Each card provides a different set of savings, which varies depending on the pharmacy, so it is worthwhile to shop around. The card companies typically advertise savings of as much as 80%, without providing more details. The Physicians' Desk Reference card is an exception, reporting average savings of 38% — or 25%-75% savings on generics and 5%-20% savings on brand names.

For a few drugs, the savings can be astoundingly high. The Washington Post reported that a medication for in vitro fertilization cost $734 at a local pharmacy, but only $30 at a nearby pharmacy when the card holder used a GoodRx card.

Drugs From Canada

Another way to cut the cost of medications is to order them by mail from Canadian pharmacies, which charge up to 88% less than pharmacies in the States. It is estimated that more than 2 million US residents purchase prescription drugs online from foreign sources.

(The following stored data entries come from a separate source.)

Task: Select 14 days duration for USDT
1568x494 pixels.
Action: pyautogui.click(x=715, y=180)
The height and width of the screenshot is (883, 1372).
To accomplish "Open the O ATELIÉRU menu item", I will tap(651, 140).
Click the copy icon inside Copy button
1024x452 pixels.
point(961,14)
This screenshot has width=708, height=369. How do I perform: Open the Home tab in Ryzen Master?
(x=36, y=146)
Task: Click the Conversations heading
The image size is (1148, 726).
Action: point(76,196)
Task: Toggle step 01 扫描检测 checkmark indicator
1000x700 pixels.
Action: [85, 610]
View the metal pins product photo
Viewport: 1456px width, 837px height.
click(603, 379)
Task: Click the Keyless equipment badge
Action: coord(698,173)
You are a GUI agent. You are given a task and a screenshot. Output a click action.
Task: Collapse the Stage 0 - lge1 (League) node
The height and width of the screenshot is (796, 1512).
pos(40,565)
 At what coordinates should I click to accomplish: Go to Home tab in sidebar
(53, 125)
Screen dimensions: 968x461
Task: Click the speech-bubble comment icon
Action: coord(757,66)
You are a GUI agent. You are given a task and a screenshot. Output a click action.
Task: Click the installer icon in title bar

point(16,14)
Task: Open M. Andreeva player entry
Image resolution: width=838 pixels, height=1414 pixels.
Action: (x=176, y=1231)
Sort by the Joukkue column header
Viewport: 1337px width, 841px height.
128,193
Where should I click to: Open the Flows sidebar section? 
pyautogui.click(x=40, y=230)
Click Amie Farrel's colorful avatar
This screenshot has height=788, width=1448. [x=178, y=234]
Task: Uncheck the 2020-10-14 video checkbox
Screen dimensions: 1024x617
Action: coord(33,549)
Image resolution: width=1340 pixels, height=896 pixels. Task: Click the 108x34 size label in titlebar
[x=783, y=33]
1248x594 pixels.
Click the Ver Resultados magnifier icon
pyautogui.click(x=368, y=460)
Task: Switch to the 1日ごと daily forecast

However, purchasing drugs from abroad is illegal and, in some cases, these drugs have proven to be counterfeit. One study found that most so-called Canadian drug sites actually sell drugs from India, Turkey, Southeast Asia, and other places where there is less regulation.

These websites flourish because US authorities have refrained from prosecuting the sites' owners and because legalization may be just around the corner. The Trump administration issued a rule to legalize the sale of most drugs from Canada; the Biden administration upheld it, but the pharmaceutical industry is still fighting the rule in court. If enacted, the rule would allow each state to determine which drugs can be imported.

Patient Assistance Programs and Foundations

In addition to providing free samples and copay cards, each pharmaceutical company maintains a patient assistance program (PAP), which enables patients to apply for free or discounted drugs. PAPs are said to be particularly useful for expensive medications such as atypical antipsychotics, antidepressants, angiotensin receptor blockers, and thiazolidinediones.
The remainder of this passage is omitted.